Brasileiros estão cada vez mais endividados, fazendo empréstimos para pagar dívidas e até contas do dia a dia. Analistas responsabilizam política econômica neoliberal de Temer pela penúria do povo.  É importante lembrar que  para retirar Dilma da presidência do Brasil e depois para implantar tal política neoliberal, Temer contou com todo o apoio político de Alckmin e também de Bolsonaro. “A economia só piorou muito nos últimos dois anos. Caímos numa armadilha recessiva, sem emprego, com um brasileiro a cada três desempregado e a competição acirrada por uma vaga faz os salários serem puxados para baixo, aumentando a exploração do trabalhador”, diz o economista Marcio Pochmann.

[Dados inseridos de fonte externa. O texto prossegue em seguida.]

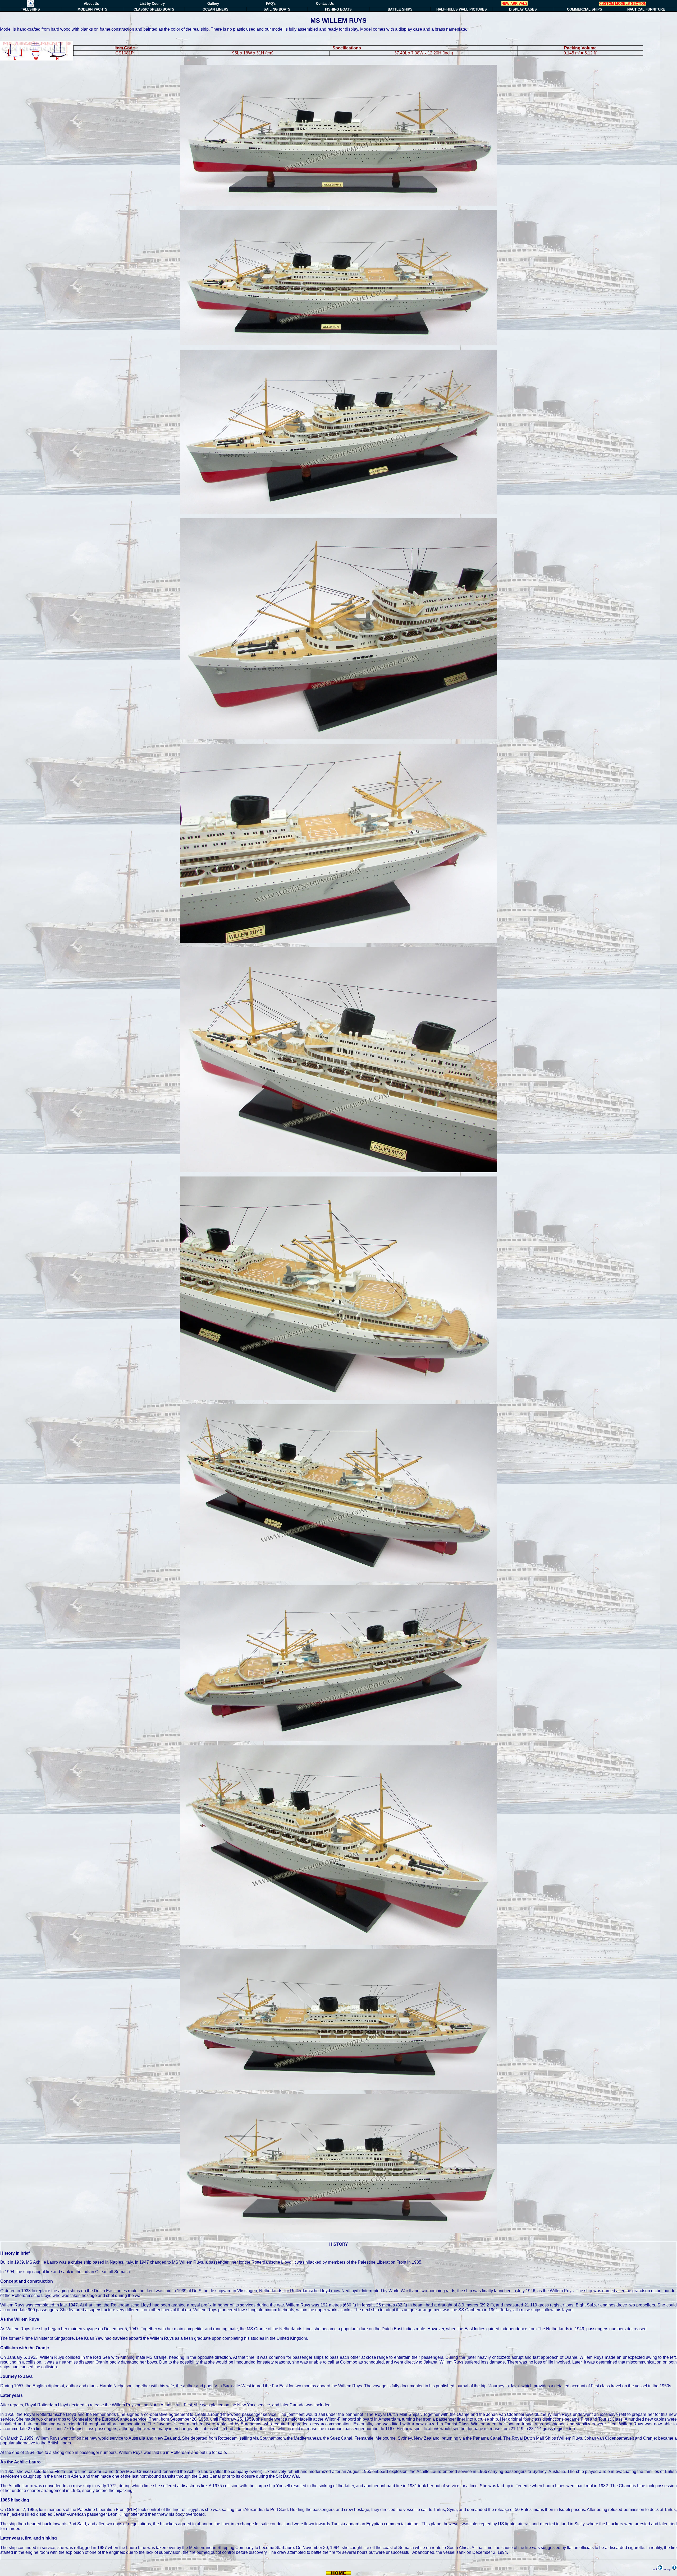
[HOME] (30, 5)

Com a crise econômica e o aumento do desemprego, que atinge mais de 13 milhões de trabalhadores e trabalhadoras, as famílias brasileiras estão fazendo dívidas novas para pagar débitos antigos e até para pagar as despesas do dia a dia, como contas de água, luz e supermercado. Para tentar sair do sufoco, vale recorrer a empréstimos bancários, usar o limite do cheque especial e parcelar contas nos cartões de crédito.

O Banco Central (BC) analisou o crédito bancário e revelou que a taxa de endividamento das famílias, em maio – último dado conhecido -, atingiu 23,3% da renda que o trabalhador ganha em um ano. Este é o maior patamar de endividamento dos últimos 14 meses. Segundo levantamento do Serviço de Proteção ao Crédito (SPC) feito em julho, 46% das pessoas que usaram cheque especial entraram no limite nos últimos 12 meses, seja para quitar dívidas, cobrir gastos de emergência e também para pagar as contas básicas. De acordo com a entidade, 20% dos usuários usam o cartão de crédito como extensão da própria renda. “Os dados refletem a grave crise do capitalismo brasileiro e a inércia do governo Temer (MDB-SP), que não tem propostas para resolver o problema do desemprego e da recessão econômica”, diz Pochmann.